→ WHAT IS REQUIRED
Omit all pictures, and print word for word only the lines from the one containing "Task: Click the store tracking chart icon" through the end of the data.
(RECORDS FOR PROCESSING)
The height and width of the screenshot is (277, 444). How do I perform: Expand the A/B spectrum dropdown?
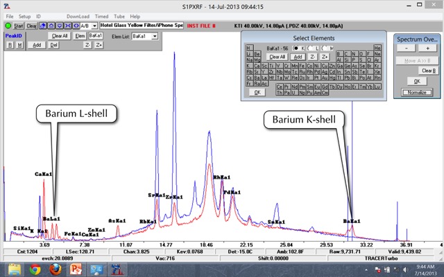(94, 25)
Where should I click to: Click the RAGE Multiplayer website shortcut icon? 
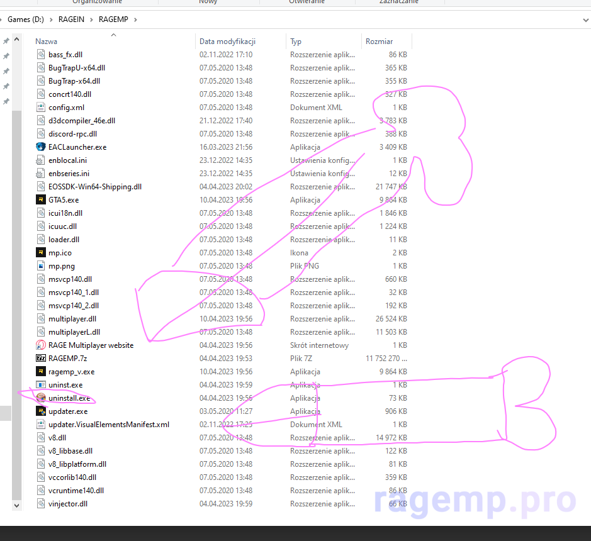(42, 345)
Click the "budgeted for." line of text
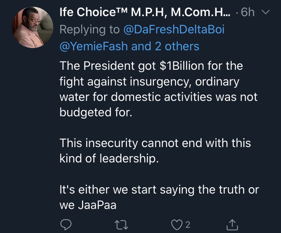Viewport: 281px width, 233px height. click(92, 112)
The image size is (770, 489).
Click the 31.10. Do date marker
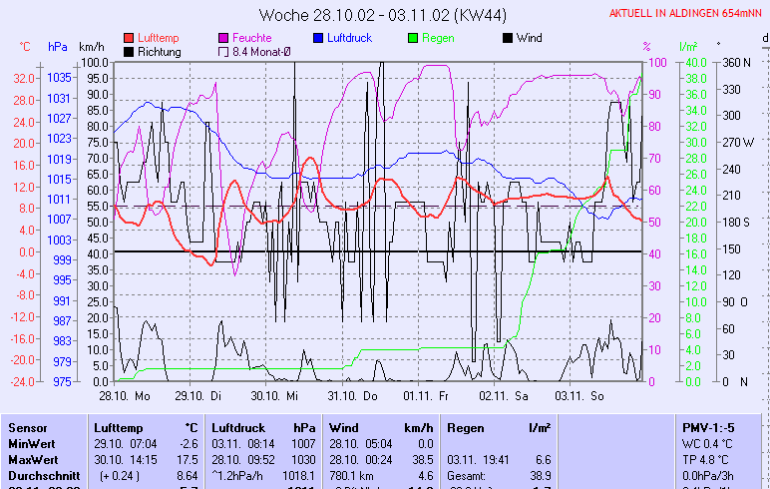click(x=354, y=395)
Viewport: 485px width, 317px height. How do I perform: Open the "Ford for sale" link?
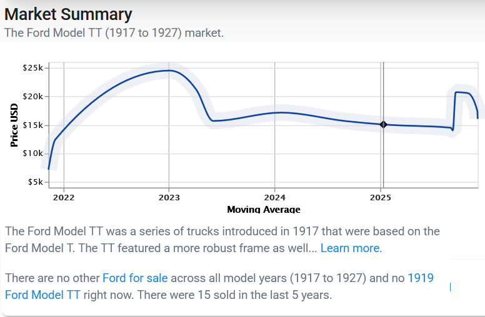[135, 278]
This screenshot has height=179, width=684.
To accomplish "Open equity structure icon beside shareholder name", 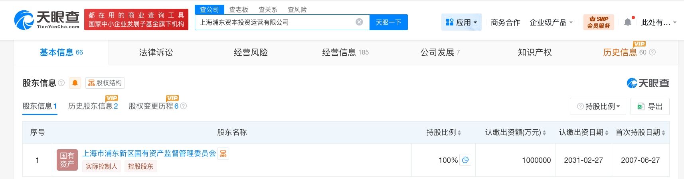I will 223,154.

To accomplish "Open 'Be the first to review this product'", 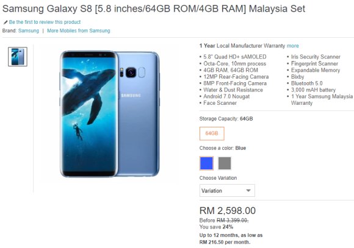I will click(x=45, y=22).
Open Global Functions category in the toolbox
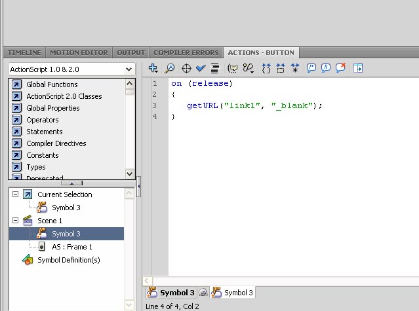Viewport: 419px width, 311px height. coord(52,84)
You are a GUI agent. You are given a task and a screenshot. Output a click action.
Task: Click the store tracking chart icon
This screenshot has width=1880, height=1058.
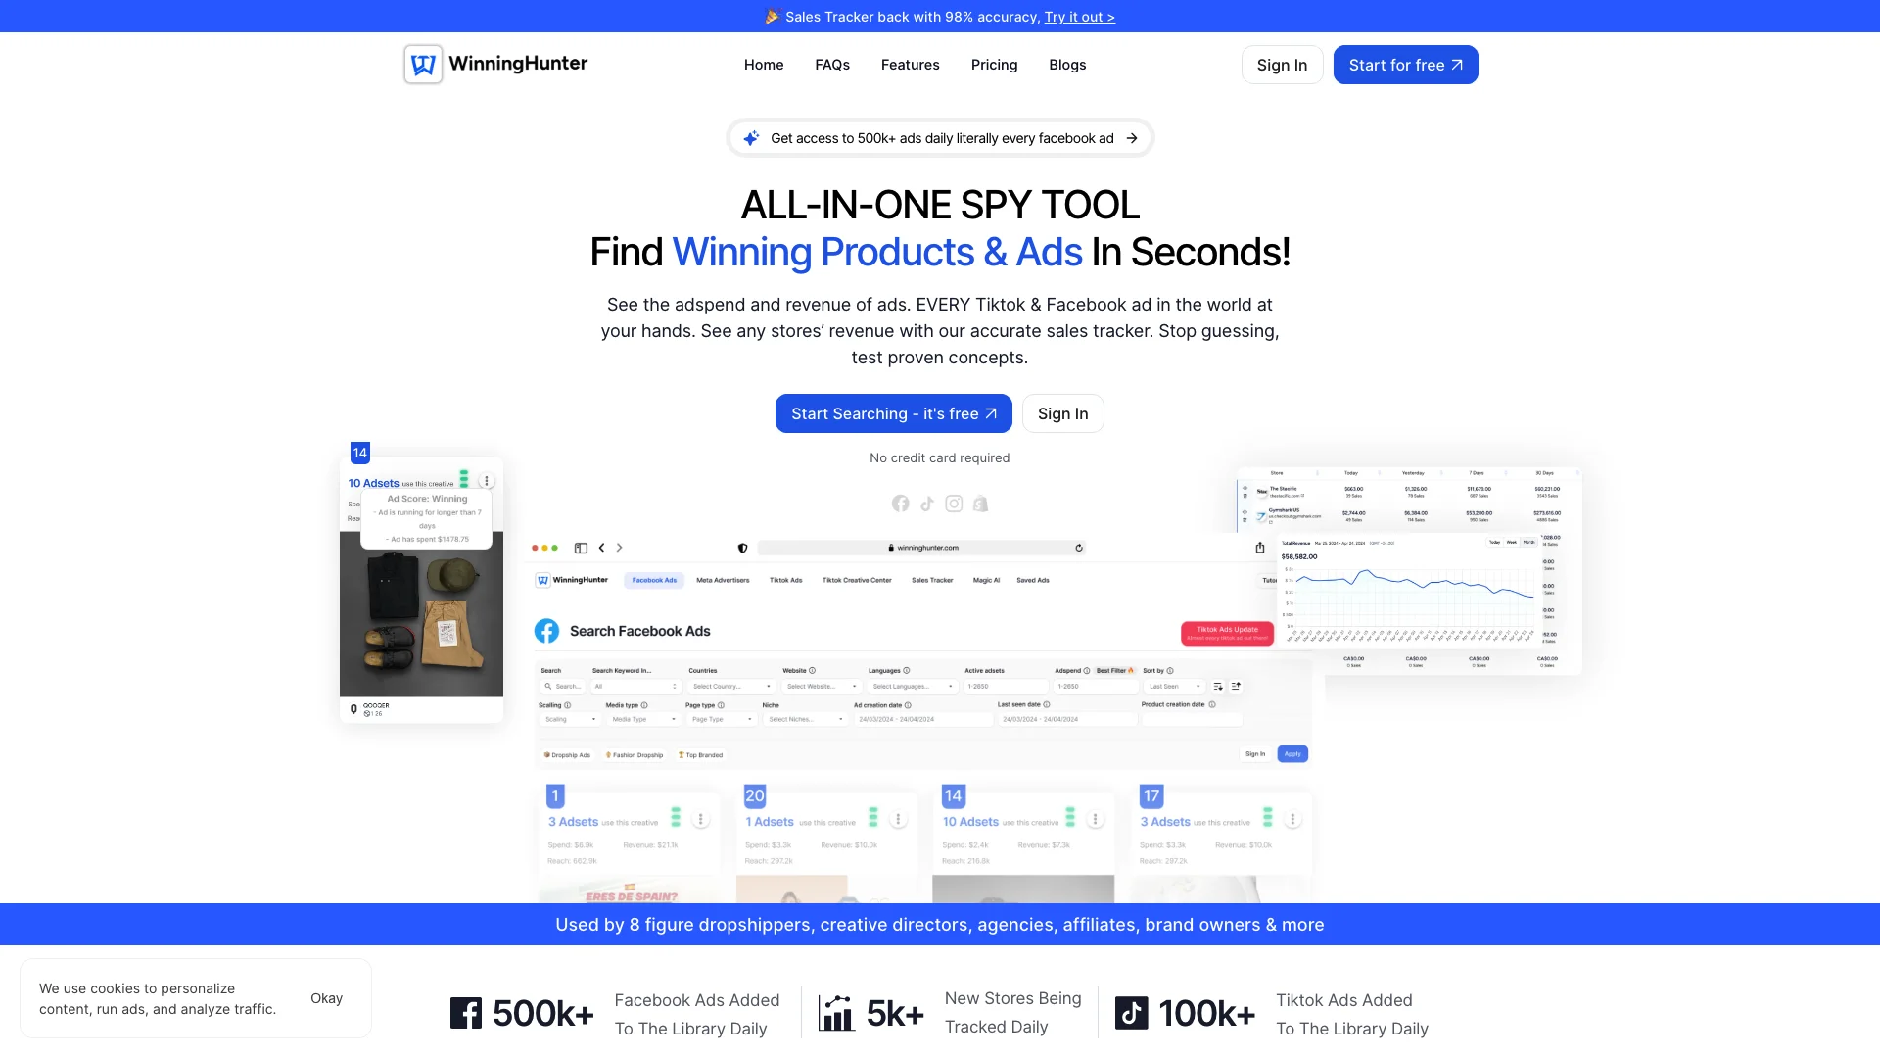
(End RECORDS FOR PROCESSING)
→ WRITTEN RESPONSE
Task: Click the store tracking chart icon
This screenshot has width=1880, height=1058.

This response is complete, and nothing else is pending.